Question

An equilateral triangle has an altitude of 15 m. what is the perimeter of the triangle

Answer 1

there should be area too given
.
dear

Answer 2

Answer:

The perimeter of equilateral triangle is  $P=\frac{30}{\sqrt{3}}$

Step-by-step explanation:

Given : An equilateral triangle has an altitude of 15 m.

To find : What is the perimeter of the triangle.

Solution :

We know,

In equilateral triangle every sides and angles are equal .

So, The measure of angles is 60 degrees.

Given that has an altitude of 15 m.

i.e,

$sin 60 = \frac{\text{Altitude}}{\text{Hypotenuse}}$

$\frac{\sqrt{3}}{2}=\frac{15}{H}$

$H=\frac{15\times2}{\sqrt{3}}$

$H=\frac{30}{\sqrt{3}}$

$H=10\sqrt{3}$

Length of the side is  $10\sqrt{3}$

Perimeter of equilateral triangle is $P=3\times side$

$P=3\times 10\sqrt{3}$

$P=\frac{30}{\sqrt{3}}$

Therefore, The perimeter of equilateral triangle is  $P=\frac{30}{\sqrt{3}}$

::::::::::

*WHAT YOU WILL DO*.
[1] Reproduce the triangle thread from "there should be" up to and including "Given : An equilateral triangle has an altitude of 15 m.".
[2] Translate this sentence from the triangle thread into Spanish: "An equilateral triangle has an altitude of 15 m."

[Extracted data entries]
::::::::::

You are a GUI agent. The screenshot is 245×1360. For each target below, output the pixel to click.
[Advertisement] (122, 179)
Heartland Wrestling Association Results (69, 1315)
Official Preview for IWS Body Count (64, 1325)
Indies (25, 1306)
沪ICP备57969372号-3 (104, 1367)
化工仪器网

::::::::::

*WORKED ANSWERS*.
[1]
there should be area too given
.
dear

Answer 2

Answer:

The perimeter of equilateral triangle is  $P=\frac{30}{\sqrt{3}}$

Step-by-step explanation:

Given : An equilateral triangle has an altitude of 15 m.

[2] Un triángulo equilátero tiene una altura de 15 m.